CPU Usage Reported By Profiler

Question

Post reply

CPU Usage Reported By Profiler

Viewing 15 posts - 16 through 30 (of 31 total)

You must be logged in to reply to this topic. Login to reply

Jeff Moden SSC Guru Points: 1000539 More actions · Answer 1

Chris Howarth-536003 (10/7/2009)

In our case the problem turned out to be a memory leak associated with the sp_OAMethod and the sp_OAGetProperty extended procedures which were being called every few minutes by, ironically enough, our 3rd-party monitoring software. After raising a call with MS, they suggested a fix of applying SP3 CU1, which resolved the problem. Here's a link to the KB article describing this particular issue:

http://support.microsoft.com/kb/937277

There are other causes of VAS fragmentation, such as the use of Linked Servers, and the use of sp_xml_preparedocument without a corresponding sp_xml_removedocument, to name a couple. Also, do you have CLR enabled?

Cheers

Chris

Chris,

How did you determine that sp_OA* was actually producing memory leaks? This isn't a challenge... I'd really like to know because I've said such a thing to many people and haven't been able to prove it. Being able to prove such a thing would make my life a whole lot easier.

Also, you mentioned that the use of Linked Servers is a cause of VAS fragmentation. How do you identify that such a thing is happening and what is the fix for that? It's quite common to have Linked Servers on systems and knowing such a fix would be huge for me.

Thank you for your insights.

--Jeff Moden

RBAR is pronounced "ree-bar" and is a "Modenism" for Row-By-Agonizing-Row.
First step towards the paradigm shift of writing Set Based code:
________Stop thinking about what you want to do to a ROW... think, instead, of what you want to do to a COLUMN.
"Change is inevitable... change for the better is not".

Helpful Links:
How to post code problems
How to Post Performance Problems
Create a Tally Function (fnTally)
Intro to Tally Tables and Functions

Eoin The Forge SSCrazy Points: 2872 More actions · Answer 2

rhunt (10/8/2009)

Eoin (10/8/2009)

Try running the following

select name, SUM(single_pages_kb + multi_pages_kb)/1024.0 MBUsed

from sys.dm_os_memory_clerks

group by name

order by 2 desc

with particular empasis on figures for Tokenandpermuserstore, sql plans and object plans

There were 300 items. Here are the top 10:

NAME MB Used

Default 55.578125

SOS_Node 48.312500

SchemaMgr Store 12.093750

SNIPacket 5.664062

Bound Trees 2.554687

TokenAndPermUserStore 2.304687

SystemRowsetStore 1.093750

Lock Manager : Node 0 1.093750

Broker dormant rowsets 0.859375

Object Plans 0.601562

Not the TokenAndPermUserStore issue so. Should have realised it wasn't an issue on 32bit system.

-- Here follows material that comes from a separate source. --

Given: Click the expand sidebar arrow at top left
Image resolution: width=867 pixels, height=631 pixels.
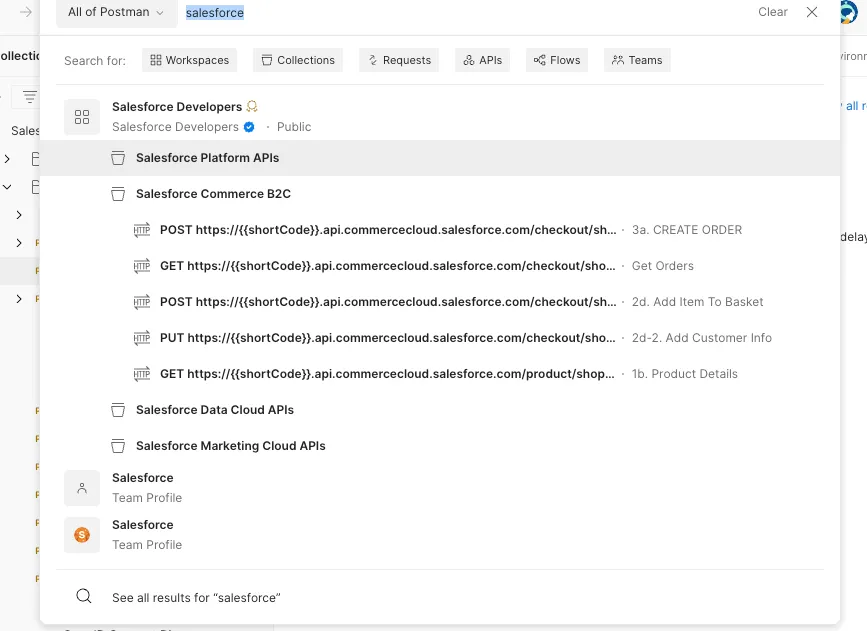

Chris Howarth-536003 SSCommitted Points: 1775 More actions · Answer 3

Jeff Moden (10/8/2009)

Chris,

How did you determine that sp_OA* was actually producing memory leaks? This isn't a challenge... I'd really like to know because I've said such a thing to many people and haven't been able to prove it. Being able to prove such a thing would make my life a whole lot easier.

Also, you mentioned that the use of Linked Servers is a cause of VAS fragmentation. How do you identify that such a thing is happening and what is the fix for that? It's quite common to have Linked Servers on systems and knowing such a fix would be huge for me.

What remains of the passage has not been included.